Autre priorité au cœur de la Présidence belge, l’avenir industriel de l’UE. La Belgique entend consolider le marché intérieur notamment sur le numérique tout en garantissant l’accès équitable aux marchés à l’ensemble des PME. Elle entend ainsi achever les travaux sur l’union des marchés de capitaux et l’union de l’énergie tout en renforçant les investissements public-privé et la politique de cohésion. En toile de fond, la transition écologique et énergétique constituera évidemment l’essentielle variable à prendre en compte pour assurer un avenir industriel durable au continent.

Enfin, la Présidence belge entend favoriser une société européenne plus inclusive, plus égalitaire et plus juste pour toutes et tous. L’approfondissement du Dialogue social, l’accès à une protection sociale universelle, l’approfondissement du Semestre européen et l’accès à un logement décent constitueront les axes d’action de la Belgique sur le volet social. La santé, également, avec la sécurisation de l’approvisionnement européen en médicaments et une meilleure gestion des besoins médicaux non-satisfaits sera à l’agenda de l’action belge.

Les élargissements à venir, au cœur de la Présidence belge ?

Au-delà des priorités et du programme de la Présidence belge du Conseil, ce sont les questions liées aux négociations d’adhésion, à la politique de voisinage et aux affaires étrangères qui risquent de grandement occuper la Belgique.

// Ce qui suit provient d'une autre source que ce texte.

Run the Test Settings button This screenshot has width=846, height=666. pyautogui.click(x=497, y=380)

En effet, en cette année de commémoration des 20 ans de l’élargissement de 2004 qui avait vu dix nouveaux pays entrer dans l’Union européenne, l’Union européenne doit préparer son futur élargissement vers les Balkans Occidentaux puis plus tard vers l’Est et le Caucase. Neuf pays sont actuellement candidats reconnus : la Macédoine du Nord, l’Albanie, le Monténégro, la Serbie, la Bosnie-Herzégovine, la Turquie, la Moldavie, l’Ukraine et la Géorgie. Or, sans nouveau traité et sans réforme institutionnelle de l’Union, celle-ci deviendrait presque ingouvernable, compromettant son fonctionnement institutionnel. La Belgique devra donc préparer la réforme de l’Union, repenser ses stratégies politiques, ses budgets et ses institutions, dans la perspective des élargissements à venir.

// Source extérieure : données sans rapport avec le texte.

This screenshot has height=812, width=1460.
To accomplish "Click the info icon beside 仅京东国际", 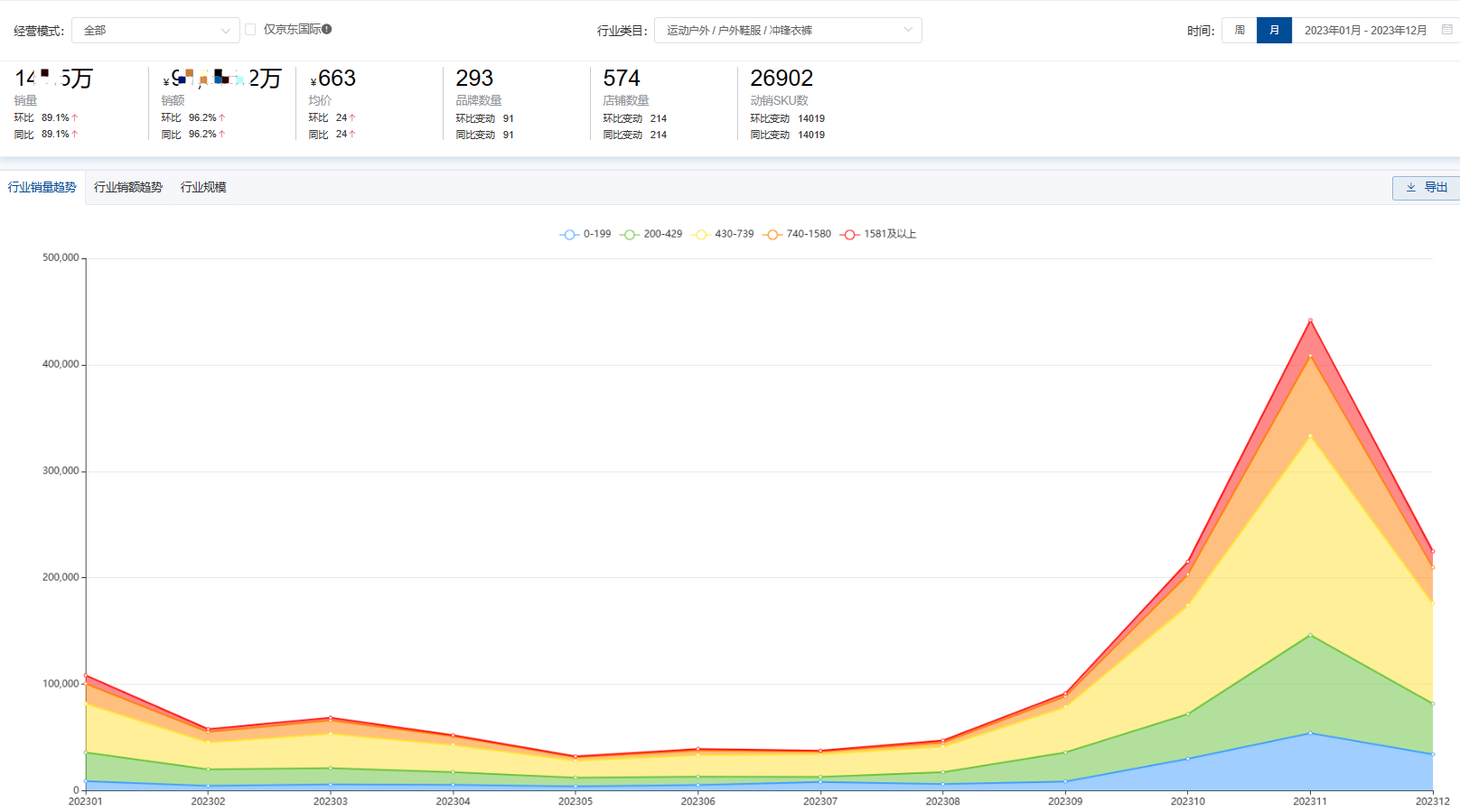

Pays habitué aux compromis du fait de son propre fonctionnement institutionnel, la tâche s’annonce donc de taille pour la Belgique, elle-même confrontée à des difficultés institutionnelles et structurelles profondes à l’approche de l’échéance des élections fédérales et régionales. Néanmoins, qui mieux que la Belgique sait agir en intermédiaire neutre (honest broker), capacité essentielle pour mener à bien une présidence du Conseil de l’UE ? Le Premier ministre belge, Alexander de Croo, son gouvernement et les équipes mobilisées sur la Présidence belge auront à le prouver durant les six prochains mois. En attendant, se tient actuellement à Namur, la première réunion informelle des ministres de l’emploi et des affaires sociales, en même temps qu’une réunion de préparation du prochain Conseil de l’UE (COREPER) à Bruxelles. La Présidence belge est ainsi belle et bien lancée.